US Tariff Shakeup Leaves Treasury Markets Digging for Direction
Lukas Schmidt
The Supreme Court's decision to strike down President Trump's tariff policy didn't exactly clarify the road ahead. Instead, it tossed a grenade into the mix, leaving Treasury markets scrambling to reassess risk in an already jittery environment.
While the ruling halted the tariffs, it didn't settle the question of refunds - a potential budget black hole estimated around $170 billion. Meanwhile, Trump's rapid rollout of replacement tariffs is stirring up tension overseas, particularly in Europe, adding another layer of uncertainty to the trade narrative.
Dollar weakness was the immediate response, with notable slippage against safe havens like the Swiss franc and Japanese yen during Asian trading hours. Treasury yields wobbled too, as investors struggled to connect the dots between trade policy disruptions, the U.S. deficit, and inflation expectations.
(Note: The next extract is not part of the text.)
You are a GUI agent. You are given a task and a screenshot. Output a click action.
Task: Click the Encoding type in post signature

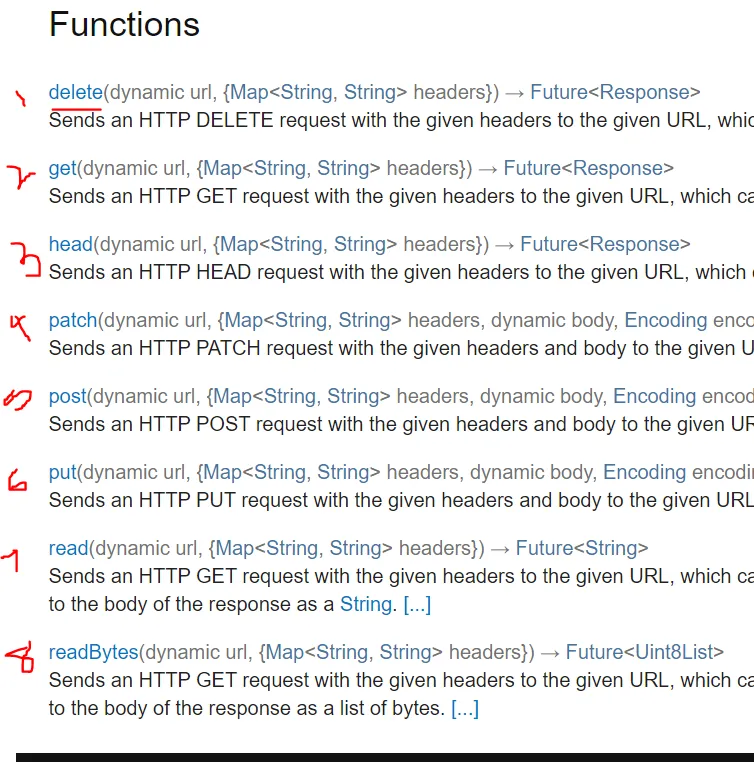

On paper, the replacement tariffs are lower-expected to ease near-term pressure on prices. Yet, the Supreme Court's decision clipped Trump's tariff authority, shaking up his playbook and leaving markets to puzzle over what's next. One thing's clear: uncertainty is back and it's got the potential to stick.
Some analysts, like those at ING, highlight the risk of escalation here, pointing to recent bruises in U.S.-Europe relations. Litigation over tariff refunds is on the horizon, with court battles likely dragging on for months if not longer. Considering tariffs have already hauled in over $175 billion, the pressure on government financing could intensify.
Dan Siluk from Janus Henderson (NYSE:JH) flagged a concern that refund payouts could mean more debt issuance - perhaps steepening the yield curve further, especially as borrowing needs stay high in a climate of quantitative tightening. Treasury yields, after spiking above 4.5% last year, have since eased but the curve's steepening signals underlying caution.
Looking at fiscal impact, estimates once pegged Trump's tariffs as a $300 billion annual earner over a decade, which now looks shaky. The replacement 15% tariff has a short shelf life, and its scope remains uncertain - rates vary significantly by country, complicating revenue forecasts.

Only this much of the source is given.